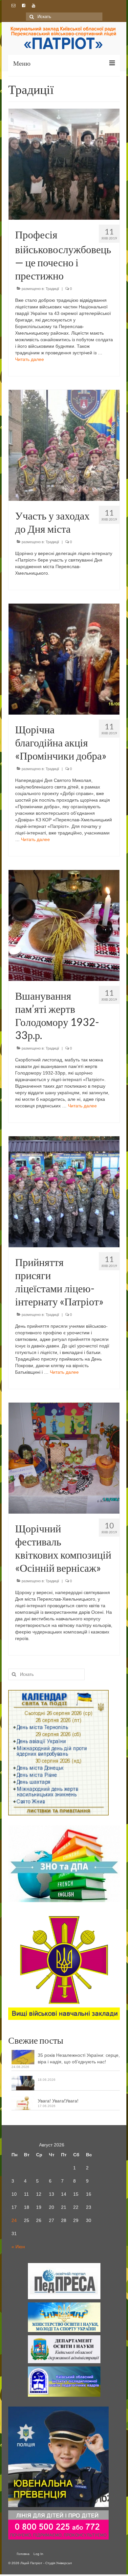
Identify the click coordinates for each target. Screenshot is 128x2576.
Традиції (52, 289)
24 (14, 2220)
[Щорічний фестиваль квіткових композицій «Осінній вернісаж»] (64, 1457)
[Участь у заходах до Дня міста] (64, 445)
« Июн (18, 2246)
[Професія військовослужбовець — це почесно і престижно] (64, 164)
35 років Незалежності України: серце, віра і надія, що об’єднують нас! (79, 2058)
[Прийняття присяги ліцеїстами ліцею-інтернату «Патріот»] (64, 1191)
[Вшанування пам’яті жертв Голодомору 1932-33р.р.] (64, 925)
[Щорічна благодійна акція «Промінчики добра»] (64, 658)
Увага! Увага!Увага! (58, 2100)
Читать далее (29, 359)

§ **WHAT IS REQUIRED**: Word for word, restate the line that contains "[Прийняття присяги ліцеїстами" and each line after it, up to and including the last line of the listing; include nothing else.

§ **EXPECTED ANSWER**:
[Прийняття присяги ліцеїстами ліцею-інтернату «Патріот»] (64, 1191)
[Вшанування пам’яті жертв Голодомору 1932-33р.р.] (64, 925)
[Щорічна благодійна акція «Промінчики добра»] (64, 658)
Увага! Увага!Увага! (58, 2100)
Читать далее (29, 359)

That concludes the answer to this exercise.